This take also assumes that there’s a very clear demarcation line between women who undertake sexual labour in exchange for material things and those who don’t, and that doesn’t need to be the case. Because this was an intensely patriarchal society in which men controlled nearly all the wealth and power, and women only accessed those things through men.
(Well, there were other traditions in the Near East, and we’ll be coming to those soon. But in conservative Greek culture, this was the ideal.)
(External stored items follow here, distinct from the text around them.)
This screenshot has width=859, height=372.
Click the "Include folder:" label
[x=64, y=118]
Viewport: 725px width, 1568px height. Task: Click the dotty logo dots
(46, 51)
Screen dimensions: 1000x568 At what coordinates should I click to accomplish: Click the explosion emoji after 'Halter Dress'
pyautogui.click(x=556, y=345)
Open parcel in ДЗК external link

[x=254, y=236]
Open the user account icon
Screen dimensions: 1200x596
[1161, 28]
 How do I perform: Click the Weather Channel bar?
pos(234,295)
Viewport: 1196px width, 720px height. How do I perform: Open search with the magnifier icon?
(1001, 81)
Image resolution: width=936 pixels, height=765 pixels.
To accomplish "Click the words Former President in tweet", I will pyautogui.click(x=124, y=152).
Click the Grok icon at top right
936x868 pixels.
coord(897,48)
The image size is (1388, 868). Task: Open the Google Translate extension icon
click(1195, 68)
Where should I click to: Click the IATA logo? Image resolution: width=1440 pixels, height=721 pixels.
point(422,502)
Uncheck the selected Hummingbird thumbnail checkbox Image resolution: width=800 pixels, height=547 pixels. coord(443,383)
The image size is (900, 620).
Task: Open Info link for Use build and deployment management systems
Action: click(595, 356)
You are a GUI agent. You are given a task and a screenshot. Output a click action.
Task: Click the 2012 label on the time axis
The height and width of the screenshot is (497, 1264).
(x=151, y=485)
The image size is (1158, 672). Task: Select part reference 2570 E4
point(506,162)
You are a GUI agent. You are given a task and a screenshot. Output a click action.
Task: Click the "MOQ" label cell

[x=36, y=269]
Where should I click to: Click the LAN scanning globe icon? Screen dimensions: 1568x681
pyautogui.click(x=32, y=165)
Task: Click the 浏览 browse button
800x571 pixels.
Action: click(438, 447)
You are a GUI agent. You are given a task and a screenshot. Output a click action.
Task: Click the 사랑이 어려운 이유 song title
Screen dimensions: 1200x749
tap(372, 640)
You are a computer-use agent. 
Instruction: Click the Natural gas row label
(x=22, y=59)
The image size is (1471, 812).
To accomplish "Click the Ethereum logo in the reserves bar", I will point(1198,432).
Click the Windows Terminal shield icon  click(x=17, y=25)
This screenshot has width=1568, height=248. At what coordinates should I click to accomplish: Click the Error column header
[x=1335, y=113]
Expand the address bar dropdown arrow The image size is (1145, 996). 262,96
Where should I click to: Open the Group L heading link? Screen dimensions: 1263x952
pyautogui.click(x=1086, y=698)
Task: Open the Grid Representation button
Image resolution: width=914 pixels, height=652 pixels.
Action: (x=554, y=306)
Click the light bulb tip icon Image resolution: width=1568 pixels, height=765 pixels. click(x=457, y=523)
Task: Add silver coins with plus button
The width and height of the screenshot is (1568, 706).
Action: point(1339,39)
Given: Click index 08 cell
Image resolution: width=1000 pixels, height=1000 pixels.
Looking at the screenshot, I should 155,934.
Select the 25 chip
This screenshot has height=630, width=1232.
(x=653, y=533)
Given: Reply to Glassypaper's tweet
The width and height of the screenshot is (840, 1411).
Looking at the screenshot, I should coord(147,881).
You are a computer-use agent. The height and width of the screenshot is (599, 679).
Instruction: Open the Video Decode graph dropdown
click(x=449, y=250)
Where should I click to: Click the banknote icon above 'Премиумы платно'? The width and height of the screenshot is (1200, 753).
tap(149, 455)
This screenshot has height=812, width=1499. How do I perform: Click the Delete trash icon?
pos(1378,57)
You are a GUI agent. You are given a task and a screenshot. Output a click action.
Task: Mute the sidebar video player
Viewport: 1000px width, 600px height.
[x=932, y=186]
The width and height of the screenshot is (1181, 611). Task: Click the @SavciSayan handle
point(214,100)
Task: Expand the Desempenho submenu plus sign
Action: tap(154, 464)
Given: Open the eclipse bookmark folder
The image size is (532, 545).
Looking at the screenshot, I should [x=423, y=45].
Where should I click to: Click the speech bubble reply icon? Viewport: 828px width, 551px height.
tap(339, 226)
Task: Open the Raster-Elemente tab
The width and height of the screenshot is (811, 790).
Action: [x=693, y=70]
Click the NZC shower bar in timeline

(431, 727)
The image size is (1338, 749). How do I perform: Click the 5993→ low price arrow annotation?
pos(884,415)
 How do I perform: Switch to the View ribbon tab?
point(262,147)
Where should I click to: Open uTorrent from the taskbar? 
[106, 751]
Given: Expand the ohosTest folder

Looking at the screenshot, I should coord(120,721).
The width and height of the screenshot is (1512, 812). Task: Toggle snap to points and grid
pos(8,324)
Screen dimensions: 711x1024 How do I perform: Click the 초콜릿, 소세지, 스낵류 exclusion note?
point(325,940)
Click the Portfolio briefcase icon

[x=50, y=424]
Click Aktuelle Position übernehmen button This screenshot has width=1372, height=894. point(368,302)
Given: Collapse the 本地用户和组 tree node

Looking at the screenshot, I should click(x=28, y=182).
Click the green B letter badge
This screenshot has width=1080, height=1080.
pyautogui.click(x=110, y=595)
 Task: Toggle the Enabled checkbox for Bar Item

Let’s deal with that question head-on, then, because it would be weird in the context not to. Yes, hetaerae were sexually available to at least some of their clients, some of the time. That’s not the most interesting thing about them. Very few women got much say over who they had sex with and when in that society. They were all having sex with someone in return for something. Status, perhaps, or stability, or just a roof over their head.
So what’s interesting about the institution of the courtesan in the Ancient Greek world is the way in which they traded their sexuality for social and material resources. And what that sexuality consisted of.
Some of the modern confusion about what these women actually did for a living comes from the original sources using several words to describe prostitutes of various kinds, and not really providing consistent definitions for any of them. One famous example of this is in “Against Neaera”, a speech made for the prosecution at the trial of a 4th Century BCE freedwoman of the same name: ‘We have courtesans for pleasure, concubines for the daily tending of the body, and wives in order to beget legitimate children’. Wives were also identified as guardians of the home sphere. This seems like a tidy division of labour, but does it contradict sources in which courtesans are definitely there for bodily tending, alongside entertainment and conversation. The Neaera speech also lumps all prostitutes under the hetaerae label.
On the other hand, could it be that these particular women weren’t sex workers at all? After all, the men who attended upper-class intellectual drinking parties – symposia – were called hetaeroi, the male form of the same word. Were they more like intellectual Playboy Bunnies, efficient and effervescent hostesses?
Most modern scholars think that hetaerae did provide sex in exchange for some kind of payment, although exactly how formal that arrangement was is also a matter of debate. Unlike the average prostitute, however, their core business was ongoing relationships and companionship of all kinds. It’s possible that some were slaves, controlled by a madam or pimp, although we know that many were free women. They were, in fact, some of the few women in Classical Athens that could handle money and amass personal wealth, to the point that they were expected to pay taxes and contribute to public works.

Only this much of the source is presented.